Fri Feb 7 11:05:17 EST 2003

Martyn Quick wrote:
> Hi All,
> 
> This is probably standard stuff, and I suspect it has something to do with
> unicode, but I don't as yet know enough to deal with it.
> 
> If I create a Tkinter entry (with attached textvariable), then someone
> using Windows can use various keys (e.g., Ctr+Alt+u) to enter letters with
> accents into the entry.  How do I then retrieve the data entered in such a
> way that I can deal with it?  In the end, I would like to export it to
> HTML, so I will also need to be able to convert this stuff to the HTML
> standard ("ú" for the above example), and again I'm not certain how
> this is done (though not knowing the answer to the previous question is
> clearly an obstacle).
> 
> To give a basic example (which illustrates the problem on a Windows98
> machine, and probably on later versions of Windows too)...
> 
> import Tkinter
> root = Tkinter.Tk()
> var = Tkinter.StringVar()
> Tkinter.Entry(root, textvariable=var).pack()
> 
> Typing CTR+ALT+u into the entry and then calling
> 
> print var.get()
> 
> produces a small amount of garbage that looks nothing like the u with
> acute accent that appears in the entry box.

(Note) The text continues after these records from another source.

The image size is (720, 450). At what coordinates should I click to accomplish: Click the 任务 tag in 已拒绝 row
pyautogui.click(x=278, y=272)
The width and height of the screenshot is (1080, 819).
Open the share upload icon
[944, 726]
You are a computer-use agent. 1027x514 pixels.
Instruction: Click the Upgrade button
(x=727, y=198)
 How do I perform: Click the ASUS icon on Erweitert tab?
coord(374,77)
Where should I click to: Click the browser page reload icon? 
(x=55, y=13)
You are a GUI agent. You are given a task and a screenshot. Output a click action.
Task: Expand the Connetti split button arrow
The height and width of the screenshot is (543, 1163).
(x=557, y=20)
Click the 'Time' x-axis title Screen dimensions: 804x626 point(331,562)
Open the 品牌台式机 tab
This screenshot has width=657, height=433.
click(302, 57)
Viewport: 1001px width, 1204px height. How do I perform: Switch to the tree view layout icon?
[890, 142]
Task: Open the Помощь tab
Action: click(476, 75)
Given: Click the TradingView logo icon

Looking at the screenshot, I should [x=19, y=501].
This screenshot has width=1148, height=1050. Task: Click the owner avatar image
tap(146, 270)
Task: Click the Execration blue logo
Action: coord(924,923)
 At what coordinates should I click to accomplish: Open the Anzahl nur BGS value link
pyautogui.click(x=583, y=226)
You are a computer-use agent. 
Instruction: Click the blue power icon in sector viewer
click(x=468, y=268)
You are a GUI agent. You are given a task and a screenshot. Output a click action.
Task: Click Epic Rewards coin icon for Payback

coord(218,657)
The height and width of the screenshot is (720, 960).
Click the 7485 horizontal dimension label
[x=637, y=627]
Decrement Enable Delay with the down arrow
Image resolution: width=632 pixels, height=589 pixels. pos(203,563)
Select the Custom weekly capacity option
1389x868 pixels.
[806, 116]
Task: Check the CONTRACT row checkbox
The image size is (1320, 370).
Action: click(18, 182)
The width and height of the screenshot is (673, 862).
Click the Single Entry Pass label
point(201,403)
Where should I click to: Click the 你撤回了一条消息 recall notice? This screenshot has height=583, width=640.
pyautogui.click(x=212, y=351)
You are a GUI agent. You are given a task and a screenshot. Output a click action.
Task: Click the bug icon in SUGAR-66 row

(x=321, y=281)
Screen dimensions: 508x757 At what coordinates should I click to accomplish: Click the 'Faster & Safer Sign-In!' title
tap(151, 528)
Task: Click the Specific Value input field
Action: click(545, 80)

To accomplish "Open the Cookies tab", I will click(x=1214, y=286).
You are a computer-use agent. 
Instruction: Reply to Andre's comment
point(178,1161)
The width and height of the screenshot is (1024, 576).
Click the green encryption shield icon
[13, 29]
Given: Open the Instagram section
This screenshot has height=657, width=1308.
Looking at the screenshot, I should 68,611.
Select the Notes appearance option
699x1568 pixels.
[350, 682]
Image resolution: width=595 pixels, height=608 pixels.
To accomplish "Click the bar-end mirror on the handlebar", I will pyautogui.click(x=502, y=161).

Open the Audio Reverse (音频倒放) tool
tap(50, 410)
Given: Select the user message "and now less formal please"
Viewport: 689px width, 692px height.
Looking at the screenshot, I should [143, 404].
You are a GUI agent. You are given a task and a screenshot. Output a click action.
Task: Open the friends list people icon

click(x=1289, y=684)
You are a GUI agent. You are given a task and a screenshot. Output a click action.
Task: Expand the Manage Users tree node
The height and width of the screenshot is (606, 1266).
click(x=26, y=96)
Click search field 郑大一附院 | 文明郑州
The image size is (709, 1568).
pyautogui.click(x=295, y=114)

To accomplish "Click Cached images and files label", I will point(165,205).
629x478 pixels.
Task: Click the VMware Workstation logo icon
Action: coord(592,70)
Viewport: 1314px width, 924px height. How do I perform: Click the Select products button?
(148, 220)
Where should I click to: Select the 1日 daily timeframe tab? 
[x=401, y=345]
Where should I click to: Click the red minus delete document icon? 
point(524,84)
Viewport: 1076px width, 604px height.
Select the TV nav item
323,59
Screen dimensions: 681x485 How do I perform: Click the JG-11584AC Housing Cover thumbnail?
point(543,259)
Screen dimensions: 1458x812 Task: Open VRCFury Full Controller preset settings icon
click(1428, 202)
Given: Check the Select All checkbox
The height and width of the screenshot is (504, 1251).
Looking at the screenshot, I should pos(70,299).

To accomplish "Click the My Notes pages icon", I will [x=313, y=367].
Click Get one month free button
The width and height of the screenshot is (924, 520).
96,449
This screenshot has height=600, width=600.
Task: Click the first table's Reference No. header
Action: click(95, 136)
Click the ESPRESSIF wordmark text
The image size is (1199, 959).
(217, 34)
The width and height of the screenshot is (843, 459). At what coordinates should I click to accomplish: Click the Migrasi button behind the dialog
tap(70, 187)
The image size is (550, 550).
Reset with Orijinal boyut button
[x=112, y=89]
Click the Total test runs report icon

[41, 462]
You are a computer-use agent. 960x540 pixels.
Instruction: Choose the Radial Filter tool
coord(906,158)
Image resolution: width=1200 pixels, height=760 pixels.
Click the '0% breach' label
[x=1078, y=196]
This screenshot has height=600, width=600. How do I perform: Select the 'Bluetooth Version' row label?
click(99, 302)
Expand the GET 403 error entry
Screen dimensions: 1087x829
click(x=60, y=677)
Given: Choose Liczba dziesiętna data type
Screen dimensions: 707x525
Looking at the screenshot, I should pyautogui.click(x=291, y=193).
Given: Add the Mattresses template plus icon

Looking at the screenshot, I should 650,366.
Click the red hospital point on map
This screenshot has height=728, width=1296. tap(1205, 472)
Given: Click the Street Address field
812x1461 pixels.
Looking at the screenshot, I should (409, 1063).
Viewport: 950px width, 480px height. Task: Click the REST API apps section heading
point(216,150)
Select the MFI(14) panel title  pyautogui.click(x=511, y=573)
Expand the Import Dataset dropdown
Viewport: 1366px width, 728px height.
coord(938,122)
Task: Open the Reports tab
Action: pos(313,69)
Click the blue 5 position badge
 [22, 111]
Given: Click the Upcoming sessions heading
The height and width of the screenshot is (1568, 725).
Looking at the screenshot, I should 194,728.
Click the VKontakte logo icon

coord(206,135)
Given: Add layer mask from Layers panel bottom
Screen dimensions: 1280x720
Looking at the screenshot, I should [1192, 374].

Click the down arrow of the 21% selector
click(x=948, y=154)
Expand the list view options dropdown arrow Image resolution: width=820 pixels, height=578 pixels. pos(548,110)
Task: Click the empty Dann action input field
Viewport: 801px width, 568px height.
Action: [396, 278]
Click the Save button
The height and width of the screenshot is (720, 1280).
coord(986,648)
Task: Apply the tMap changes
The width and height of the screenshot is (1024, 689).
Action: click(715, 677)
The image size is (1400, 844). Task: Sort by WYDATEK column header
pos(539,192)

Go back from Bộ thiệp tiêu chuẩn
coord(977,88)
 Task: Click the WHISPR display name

In fact, it *is* the accented u that you typed in the entry, except it appears 
to be coded in UTF-8, which is the base Tk encoding. Considering the default 
encoding for the console where your print statements go is certainly the 
"standard" latin1 encoding, doing:

print unicode(var.get(), 'utf-8').encode('iso8859-1', 'replace')

instead of just "print var.get()" should do what you want.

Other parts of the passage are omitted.